It hasn't exactly been a season to remember for Mackenzie Wilson.
At least, not up until this point.
The 16-year-old halfpipe skier has been hindered by injury to this season, but after returning to the slopes this weekend, the Whistlerite has a little something to look forward to. Wilson was recently informed that she would represent Canada at the Youth Olympic Games in Lillehammer, Norway beginning Feb. 12.
"I'm so excited to go. I guess I've kind of represented Canada before at competitions when I'm competing internationally, but I've never worn a Team Canada uniform or anything, actually really representing my country on a team," she said. "I was pretty lucky it ended up being me."
However, the Games will be a test for Wilson in more ways than one, as it will be her first competition back after an injury that has kept her out of action, apart from a surprise showing in FIS World Cup action in Cardrona, New Zealand in August.
"This season's had a bit of a rough start. I was in Colorado training for about three weeks in late November into the start of December. I was supposed to be competing in the U.S. Rev Tour but the day before the competition, in training, I fell and I ended up spraining my MCL and my ankle and also three of the bones in my ankle," she said. "I've been off skis for about a month and a half rehabbing, but I got the go-ahead to ski now.
"(I'll) hopefully figure out how to ski again for the Youth Olympics," she added with a chuckle.
Wilson previously came back from a blown ACL suffered two years ago, but being a late-season injury, she had time over the summer to recover.
"This is going to be a pretty quick transition back into skiing and competing, but I've been working hard on my rehab and I think I'll be ready," she said.
Making it this far was a bit of a surprise, as Canada was not guaranteed a spot and Wilson wasn't necessarily a shoo-in to take it if one were granted. However, her strong showing in New Zealand, where she finished sixth and earned a bounty of FIS points, factored into the Canadian Freestyle Ski Association (CFSA) selecting Wilson for the spot.

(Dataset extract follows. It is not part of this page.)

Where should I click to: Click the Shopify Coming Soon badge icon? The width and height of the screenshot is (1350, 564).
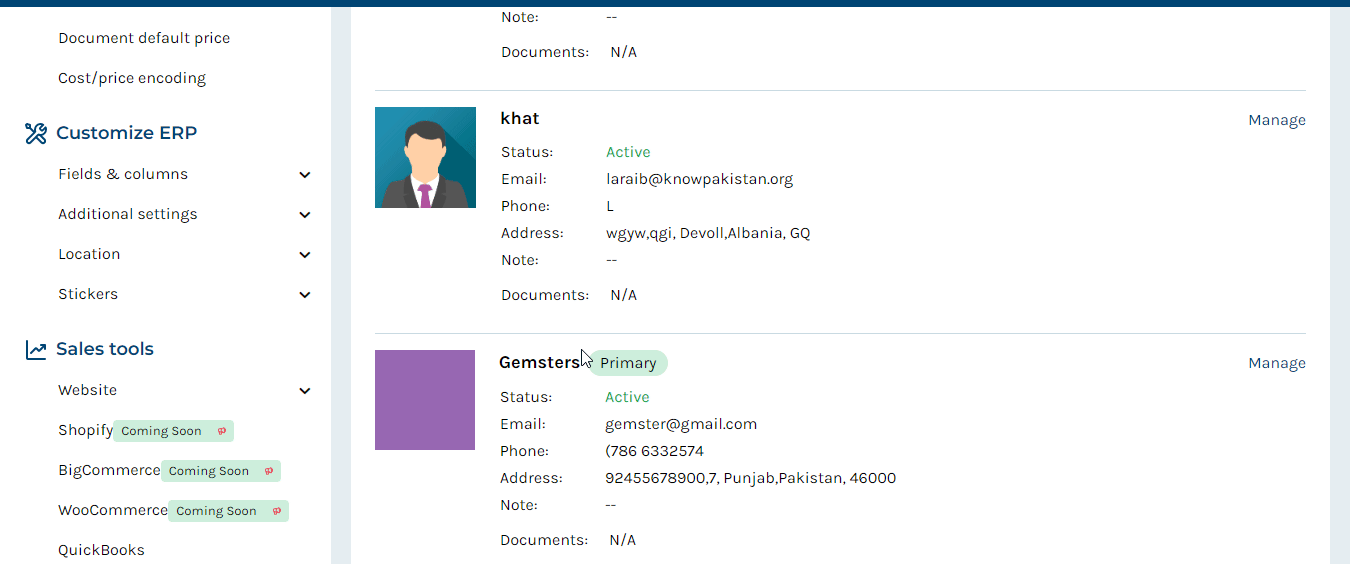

"It was a pretty long process. I first found out about the Youth Olympics in November when I was in New Zealand but CFSA made it really clear that this was just a potential opportunity. It wouldn't really be likely that I'd be able to go because Canada would get a maximum of one spot per gender. It was a longshot sort of thing, but I filled out all of the paperwork," she said. "I didn't find out until the 19th of January that I was going."
CFSA high-performance program director David Mirota said since Wilson doesn't have tons of experience on the international scene, her participation will be a useful measuring stick.
"At that age level, it's tough to understand where she sits from an international perspective," he said. "She could be on the podium or eighth with her best.
"It's tough to assess where she sits in her age category worldwide."
Mirota said Wilson is in the organization's pipeline for the 2022 Winter Olympics, but could use events like these as a springboard to perhaps convince them to fast-track her for 2018.
"The experience that they'll get at the Youth Olympic Games is huge just from the multisport perspective, similar to Canada Winter Games," he said. "It could be a source for them competing overseas."
Being her first time on the continent and coming off the injury, Wilson is keeping her expectations tempered, but hopes to impress on the big stage.
"I just want to take in everything. I've never been to Europe before," she said. "I want to experience as much as I can and meet new people. I just want to do my best and have fun and see where that takes me."
Other Sea to Sky athletes set to go to the Games are mono-bobsleigh athlete Parker Reid, single luger Reid Watts and the doubles luge team of Matt Riddle and Adam Shippit. Lugers Veronica Ravenna and Lucas Gebauer-Barrett live in the region but will represent Argentina and Great Britain, respectively.